5. An antimicrobial composition as claimed in claim 4, wherein the surfactant comprises soap.

6. An antimicrobial composition as claimed in claim 1 wherein the terpineol is selected from the group of alpha-terpineol, beta-terpineol, gamma-terpineol and combinations thereof.

7. An antimicrobial composition as claimed in claim 6, wherein the terpineol comprises alpha-terpineol.

8. An antimicrobial composition as claimed in claim 1 wherein said composition comprises thymol and terpineol at w/w ratio of 1:1.

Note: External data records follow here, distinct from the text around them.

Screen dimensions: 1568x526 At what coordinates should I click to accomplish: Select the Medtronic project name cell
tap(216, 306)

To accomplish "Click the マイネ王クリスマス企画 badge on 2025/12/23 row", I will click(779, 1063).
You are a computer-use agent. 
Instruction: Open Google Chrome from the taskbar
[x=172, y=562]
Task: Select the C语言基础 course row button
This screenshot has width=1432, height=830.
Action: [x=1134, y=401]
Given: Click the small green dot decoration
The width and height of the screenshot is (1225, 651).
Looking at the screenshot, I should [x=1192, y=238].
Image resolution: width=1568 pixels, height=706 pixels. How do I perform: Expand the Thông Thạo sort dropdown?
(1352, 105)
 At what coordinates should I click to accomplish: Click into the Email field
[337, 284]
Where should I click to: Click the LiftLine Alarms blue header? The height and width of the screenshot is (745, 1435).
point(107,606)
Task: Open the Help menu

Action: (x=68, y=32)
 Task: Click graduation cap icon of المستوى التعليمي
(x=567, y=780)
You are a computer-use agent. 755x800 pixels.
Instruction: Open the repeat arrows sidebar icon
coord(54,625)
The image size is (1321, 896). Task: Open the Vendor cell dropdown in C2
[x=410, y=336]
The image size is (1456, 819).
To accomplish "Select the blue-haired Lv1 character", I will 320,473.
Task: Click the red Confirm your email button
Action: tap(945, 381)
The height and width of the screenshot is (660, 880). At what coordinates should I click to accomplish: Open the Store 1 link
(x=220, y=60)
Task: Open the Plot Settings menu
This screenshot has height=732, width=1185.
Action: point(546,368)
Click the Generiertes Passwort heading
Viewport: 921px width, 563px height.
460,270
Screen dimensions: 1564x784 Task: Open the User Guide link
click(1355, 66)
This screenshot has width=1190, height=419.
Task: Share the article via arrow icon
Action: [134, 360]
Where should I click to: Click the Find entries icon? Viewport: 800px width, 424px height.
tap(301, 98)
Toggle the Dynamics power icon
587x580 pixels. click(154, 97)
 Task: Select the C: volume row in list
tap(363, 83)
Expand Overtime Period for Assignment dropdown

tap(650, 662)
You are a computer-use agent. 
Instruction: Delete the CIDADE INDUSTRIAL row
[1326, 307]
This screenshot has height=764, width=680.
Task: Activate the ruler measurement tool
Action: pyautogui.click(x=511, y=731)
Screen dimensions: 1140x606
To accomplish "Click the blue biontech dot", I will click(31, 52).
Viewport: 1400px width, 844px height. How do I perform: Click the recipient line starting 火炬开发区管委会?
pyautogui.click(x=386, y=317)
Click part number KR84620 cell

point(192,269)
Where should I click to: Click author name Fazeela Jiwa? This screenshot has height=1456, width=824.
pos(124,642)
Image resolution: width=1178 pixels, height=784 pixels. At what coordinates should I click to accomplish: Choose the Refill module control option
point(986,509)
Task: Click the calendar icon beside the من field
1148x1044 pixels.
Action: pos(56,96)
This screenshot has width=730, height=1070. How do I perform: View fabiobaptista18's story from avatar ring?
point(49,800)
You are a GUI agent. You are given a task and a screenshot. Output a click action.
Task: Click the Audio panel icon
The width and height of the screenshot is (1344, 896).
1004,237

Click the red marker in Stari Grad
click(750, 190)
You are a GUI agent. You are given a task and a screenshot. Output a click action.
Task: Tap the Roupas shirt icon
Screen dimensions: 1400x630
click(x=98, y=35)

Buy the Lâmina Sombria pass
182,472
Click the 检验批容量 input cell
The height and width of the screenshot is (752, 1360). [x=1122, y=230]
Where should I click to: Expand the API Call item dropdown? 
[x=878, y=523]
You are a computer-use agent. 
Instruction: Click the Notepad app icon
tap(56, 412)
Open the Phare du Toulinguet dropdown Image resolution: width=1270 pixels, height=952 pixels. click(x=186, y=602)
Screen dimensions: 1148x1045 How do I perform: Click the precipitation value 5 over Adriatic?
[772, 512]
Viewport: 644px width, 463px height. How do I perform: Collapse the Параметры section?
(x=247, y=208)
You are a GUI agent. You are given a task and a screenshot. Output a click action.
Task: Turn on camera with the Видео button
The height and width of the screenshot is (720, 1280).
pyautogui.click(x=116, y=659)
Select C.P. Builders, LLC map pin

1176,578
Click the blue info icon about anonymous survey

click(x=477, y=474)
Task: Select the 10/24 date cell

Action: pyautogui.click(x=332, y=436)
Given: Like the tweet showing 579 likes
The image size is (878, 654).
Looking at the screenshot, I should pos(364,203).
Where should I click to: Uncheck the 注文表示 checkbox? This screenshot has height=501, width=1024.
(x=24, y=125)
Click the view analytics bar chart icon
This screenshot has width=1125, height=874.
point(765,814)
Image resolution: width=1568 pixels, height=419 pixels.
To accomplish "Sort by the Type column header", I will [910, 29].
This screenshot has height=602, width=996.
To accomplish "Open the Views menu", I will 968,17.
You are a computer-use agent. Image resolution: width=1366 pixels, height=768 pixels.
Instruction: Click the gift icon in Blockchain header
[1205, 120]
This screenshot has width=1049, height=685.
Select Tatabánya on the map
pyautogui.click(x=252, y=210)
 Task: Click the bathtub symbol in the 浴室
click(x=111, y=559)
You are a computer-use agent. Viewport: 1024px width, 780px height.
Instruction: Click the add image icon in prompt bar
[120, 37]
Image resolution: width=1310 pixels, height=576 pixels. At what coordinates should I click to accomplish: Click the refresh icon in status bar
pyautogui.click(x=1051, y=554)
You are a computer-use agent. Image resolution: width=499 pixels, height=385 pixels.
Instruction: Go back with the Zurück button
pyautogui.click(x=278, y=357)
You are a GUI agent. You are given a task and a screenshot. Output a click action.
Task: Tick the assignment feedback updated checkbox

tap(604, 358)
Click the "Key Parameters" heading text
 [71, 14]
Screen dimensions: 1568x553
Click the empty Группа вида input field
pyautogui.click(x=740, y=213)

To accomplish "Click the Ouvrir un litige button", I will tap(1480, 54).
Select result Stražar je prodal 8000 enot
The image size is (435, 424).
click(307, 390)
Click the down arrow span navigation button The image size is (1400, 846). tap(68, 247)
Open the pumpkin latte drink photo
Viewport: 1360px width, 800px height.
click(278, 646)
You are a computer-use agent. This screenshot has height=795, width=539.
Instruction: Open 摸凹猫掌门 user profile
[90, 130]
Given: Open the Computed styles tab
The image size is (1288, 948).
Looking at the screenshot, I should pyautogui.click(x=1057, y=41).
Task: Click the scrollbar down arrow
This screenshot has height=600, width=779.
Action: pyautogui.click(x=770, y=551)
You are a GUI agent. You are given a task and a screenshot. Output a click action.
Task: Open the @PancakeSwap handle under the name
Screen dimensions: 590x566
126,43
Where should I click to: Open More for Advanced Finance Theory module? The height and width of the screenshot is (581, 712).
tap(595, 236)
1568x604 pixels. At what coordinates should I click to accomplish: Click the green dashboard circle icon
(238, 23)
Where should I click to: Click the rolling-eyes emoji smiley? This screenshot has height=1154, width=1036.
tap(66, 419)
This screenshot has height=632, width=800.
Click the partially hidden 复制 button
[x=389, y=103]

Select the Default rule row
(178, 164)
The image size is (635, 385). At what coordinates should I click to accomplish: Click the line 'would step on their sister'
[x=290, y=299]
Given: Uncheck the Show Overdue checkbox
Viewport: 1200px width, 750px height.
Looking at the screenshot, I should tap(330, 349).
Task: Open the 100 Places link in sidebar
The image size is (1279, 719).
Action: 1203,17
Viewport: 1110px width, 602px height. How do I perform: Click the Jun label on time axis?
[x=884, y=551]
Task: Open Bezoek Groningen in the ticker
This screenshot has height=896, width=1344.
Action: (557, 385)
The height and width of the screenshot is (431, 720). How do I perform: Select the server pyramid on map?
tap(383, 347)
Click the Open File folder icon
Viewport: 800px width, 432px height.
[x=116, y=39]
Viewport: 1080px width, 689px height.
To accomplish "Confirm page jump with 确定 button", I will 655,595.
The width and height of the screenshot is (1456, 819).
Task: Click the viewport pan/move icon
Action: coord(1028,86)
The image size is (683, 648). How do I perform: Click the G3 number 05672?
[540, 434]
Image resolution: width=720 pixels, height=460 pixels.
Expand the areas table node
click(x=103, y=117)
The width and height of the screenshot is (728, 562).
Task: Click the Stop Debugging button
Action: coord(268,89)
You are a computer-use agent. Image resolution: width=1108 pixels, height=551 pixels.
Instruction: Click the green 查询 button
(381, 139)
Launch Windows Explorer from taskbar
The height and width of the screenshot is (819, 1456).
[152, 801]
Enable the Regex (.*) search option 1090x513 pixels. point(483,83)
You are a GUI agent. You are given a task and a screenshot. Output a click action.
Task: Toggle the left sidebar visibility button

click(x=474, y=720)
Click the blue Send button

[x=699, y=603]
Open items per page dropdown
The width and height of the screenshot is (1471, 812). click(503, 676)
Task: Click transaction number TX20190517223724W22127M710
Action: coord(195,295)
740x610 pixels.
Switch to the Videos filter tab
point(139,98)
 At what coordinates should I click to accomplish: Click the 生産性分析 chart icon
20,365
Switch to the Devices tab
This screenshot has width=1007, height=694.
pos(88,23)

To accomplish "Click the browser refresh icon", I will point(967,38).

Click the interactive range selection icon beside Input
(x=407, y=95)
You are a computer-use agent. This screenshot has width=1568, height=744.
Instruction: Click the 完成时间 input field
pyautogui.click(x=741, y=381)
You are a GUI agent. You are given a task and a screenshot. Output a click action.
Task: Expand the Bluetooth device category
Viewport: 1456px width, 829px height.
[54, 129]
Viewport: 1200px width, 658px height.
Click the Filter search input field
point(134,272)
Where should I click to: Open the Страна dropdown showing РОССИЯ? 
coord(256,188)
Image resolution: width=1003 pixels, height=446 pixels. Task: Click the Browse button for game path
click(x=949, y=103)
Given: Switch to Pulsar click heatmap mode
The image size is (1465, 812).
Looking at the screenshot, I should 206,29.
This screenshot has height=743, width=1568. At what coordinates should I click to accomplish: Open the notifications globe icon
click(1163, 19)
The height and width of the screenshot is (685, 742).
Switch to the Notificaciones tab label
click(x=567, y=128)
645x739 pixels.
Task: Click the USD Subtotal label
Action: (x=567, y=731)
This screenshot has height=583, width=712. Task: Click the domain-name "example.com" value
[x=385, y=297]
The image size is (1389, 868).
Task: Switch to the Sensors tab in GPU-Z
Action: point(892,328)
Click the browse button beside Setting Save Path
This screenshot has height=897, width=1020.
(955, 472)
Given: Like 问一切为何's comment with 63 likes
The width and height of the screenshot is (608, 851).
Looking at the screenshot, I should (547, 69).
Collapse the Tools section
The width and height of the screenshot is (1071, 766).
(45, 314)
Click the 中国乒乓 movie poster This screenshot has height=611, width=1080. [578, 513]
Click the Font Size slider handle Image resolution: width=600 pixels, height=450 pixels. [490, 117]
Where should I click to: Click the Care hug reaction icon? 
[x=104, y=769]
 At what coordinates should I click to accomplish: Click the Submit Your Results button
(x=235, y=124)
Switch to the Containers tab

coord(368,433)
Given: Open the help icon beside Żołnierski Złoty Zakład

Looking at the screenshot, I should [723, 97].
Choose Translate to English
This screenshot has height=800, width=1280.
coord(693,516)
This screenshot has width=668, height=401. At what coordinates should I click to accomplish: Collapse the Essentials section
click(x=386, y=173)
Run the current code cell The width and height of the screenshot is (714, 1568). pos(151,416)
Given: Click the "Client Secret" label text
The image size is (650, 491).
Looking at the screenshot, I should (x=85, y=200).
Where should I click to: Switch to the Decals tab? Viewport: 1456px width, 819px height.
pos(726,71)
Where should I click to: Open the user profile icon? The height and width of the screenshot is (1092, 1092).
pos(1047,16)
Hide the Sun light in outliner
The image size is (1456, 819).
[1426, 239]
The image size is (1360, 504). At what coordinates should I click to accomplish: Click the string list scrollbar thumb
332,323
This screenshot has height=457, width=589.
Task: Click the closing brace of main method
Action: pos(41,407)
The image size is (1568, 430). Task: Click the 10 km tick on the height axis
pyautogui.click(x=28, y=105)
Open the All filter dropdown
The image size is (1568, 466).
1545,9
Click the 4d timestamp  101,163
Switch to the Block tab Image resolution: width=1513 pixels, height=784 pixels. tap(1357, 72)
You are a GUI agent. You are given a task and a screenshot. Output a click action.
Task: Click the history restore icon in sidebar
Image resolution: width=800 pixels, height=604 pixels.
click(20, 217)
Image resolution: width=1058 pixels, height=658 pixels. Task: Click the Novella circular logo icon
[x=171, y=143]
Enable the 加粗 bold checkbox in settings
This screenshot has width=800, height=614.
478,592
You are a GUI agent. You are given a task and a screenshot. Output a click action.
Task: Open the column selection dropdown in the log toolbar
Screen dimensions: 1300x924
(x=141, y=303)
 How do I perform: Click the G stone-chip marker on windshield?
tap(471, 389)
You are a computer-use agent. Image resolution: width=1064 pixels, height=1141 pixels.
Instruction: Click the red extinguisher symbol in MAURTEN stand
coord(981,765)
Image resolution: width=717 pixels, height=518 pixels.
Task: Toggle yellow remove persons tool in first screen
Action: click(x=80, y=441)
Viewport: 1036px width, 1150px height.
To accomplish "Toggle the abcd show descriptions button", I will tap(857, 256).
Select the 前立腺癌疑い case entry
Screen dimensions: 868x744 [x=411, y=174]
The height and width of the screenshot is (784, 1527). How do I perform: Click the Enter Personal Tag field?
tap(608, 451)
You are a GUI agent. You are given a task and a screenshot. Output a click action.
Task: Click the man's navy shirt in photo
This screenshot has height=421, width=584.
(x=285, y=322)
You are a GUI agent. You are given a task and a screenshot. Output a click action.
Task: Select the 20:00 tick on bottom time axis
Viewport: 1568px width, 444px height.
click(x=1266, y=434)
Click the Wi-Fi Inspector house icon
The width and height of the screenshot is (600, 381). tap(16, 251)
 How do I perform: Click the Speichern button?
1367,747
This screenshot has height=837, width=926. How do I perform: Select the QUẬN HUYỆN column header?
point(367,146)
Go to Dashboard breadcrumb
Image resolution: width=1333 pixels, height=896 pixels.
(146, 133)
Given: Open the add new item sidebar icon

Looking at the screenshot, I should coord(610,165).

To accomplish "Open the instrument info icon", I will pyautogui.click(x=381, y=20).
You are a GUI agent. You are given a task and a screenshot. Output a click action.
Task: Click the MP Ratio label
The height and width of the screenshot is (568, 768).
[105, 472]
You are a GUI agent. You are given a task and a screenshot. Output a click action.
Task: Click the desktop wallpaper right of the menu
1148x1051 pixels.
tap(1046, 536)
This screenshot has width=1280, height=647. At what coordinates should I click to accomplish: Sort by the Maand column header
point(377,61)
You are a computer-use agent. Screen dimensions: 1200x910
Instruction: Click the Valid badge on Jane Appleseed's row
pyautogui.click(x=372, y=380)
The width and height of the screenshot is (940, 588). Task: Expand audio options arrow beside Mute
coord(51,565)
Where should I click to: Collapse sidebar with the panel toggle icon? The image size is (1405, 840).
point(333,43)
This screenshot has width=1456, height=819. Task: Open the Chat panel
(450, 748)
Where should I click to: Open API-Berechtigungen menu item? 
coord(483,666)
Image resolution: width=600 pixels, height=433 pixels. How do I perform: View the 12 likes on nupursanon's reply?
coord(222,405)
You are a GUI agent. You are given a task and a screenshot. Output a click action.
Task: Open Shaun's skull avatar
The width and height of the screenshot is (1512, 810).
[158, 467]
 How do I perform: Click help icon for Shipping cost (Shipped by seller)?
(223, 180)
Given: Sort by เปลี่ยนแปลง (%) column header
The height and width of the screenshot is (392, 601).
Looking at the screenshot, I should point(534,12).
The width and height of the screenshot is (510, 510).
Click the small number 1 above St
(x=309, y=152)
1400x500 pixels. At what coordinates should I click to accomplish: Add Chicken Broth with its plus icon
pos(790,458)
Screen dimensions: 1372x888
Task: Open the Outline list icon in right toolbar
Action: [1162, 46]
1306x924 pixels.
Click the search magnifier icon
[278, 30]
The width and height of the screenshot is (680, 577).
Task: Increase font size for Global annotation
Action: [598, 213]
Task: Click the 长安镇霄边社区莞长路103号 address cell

9. A method of inhibiting microbial growth on a surface comprising the steps of

(a) applying a composition as claimed in claim 1 on to the surface; and,

(b) rinsing the surface with a suitable solvent.

10. A method as claimed in claim 9 wherein said surface is animate or inanimate.

11. A method as claimed in claim 10 wherein when said surface is animate, said method is non-therapeutic.

12. Use of a composition according to claim 1 for improved personal hygiene.

13. Use as claimed in claim 12 wherein said use is non-therapeutic in nature.

14. An antimicrobial composition as claimed in claim 1 for use to inhibit microbial growth on a surface.